Elle savait qu'en cherchant, elle aurait pu dissiper tant de mystères. Ou peut-être pas. Elle avait la conviction qu'Allan lui-même n'avait plus une idée très claire de ce qui venait après. Il l'avait peut-être su et oublié, ou alors les choses avaient changé. Après tout, puisque les dieux naissent et meurent au fil de ce que croient les gens, pourquoi pas les paradis et les enfers ?

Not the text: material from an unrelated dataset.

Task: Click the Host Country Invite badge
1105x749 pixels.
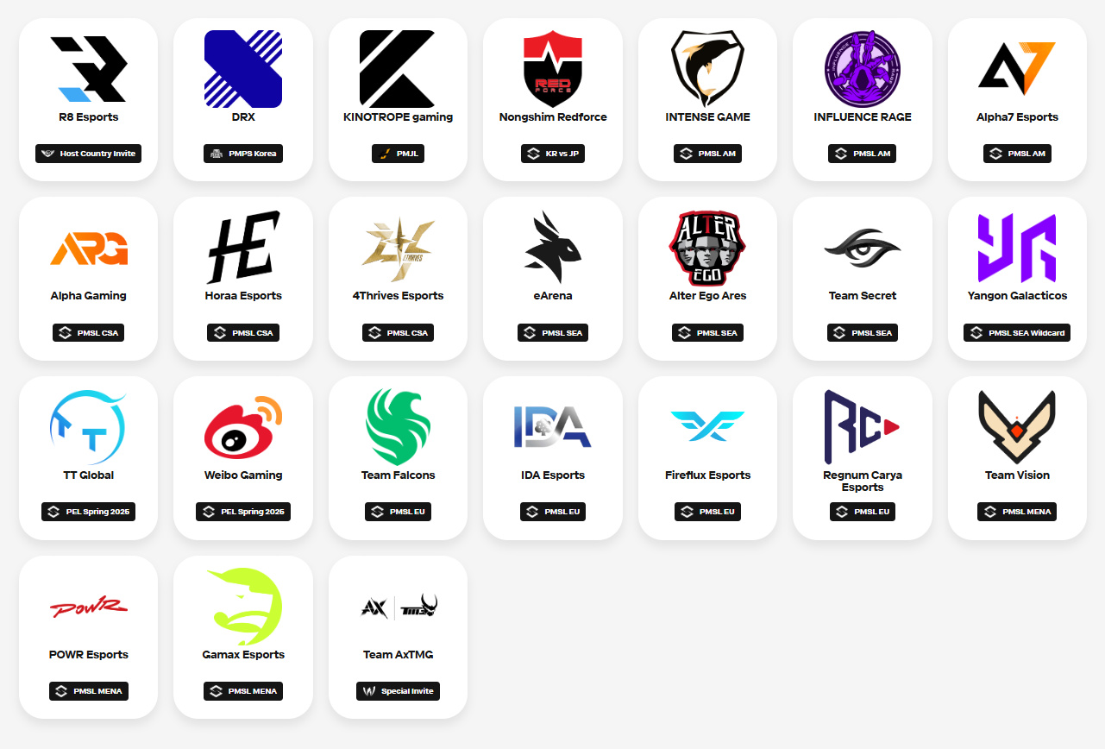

Les ténèbres tombèrent sur la chambre. Jonathan avait filé sans rien ajouter, emporté par son idée subite, sans mesurer le caractère cavalier de ces brusques disparitions. Pour Laura, c'était le rappel périodique qu'il n'avait pas la fiabilité d'un véritable ami. Mais Jonathan n'avait jamais été un homme de rituels, prévisible, et elle n'avait jamais compté sur lui pour rien, sinon pour les plaisirs d'une rencontre au gré du hasard. En cela, il n'avait pas changé.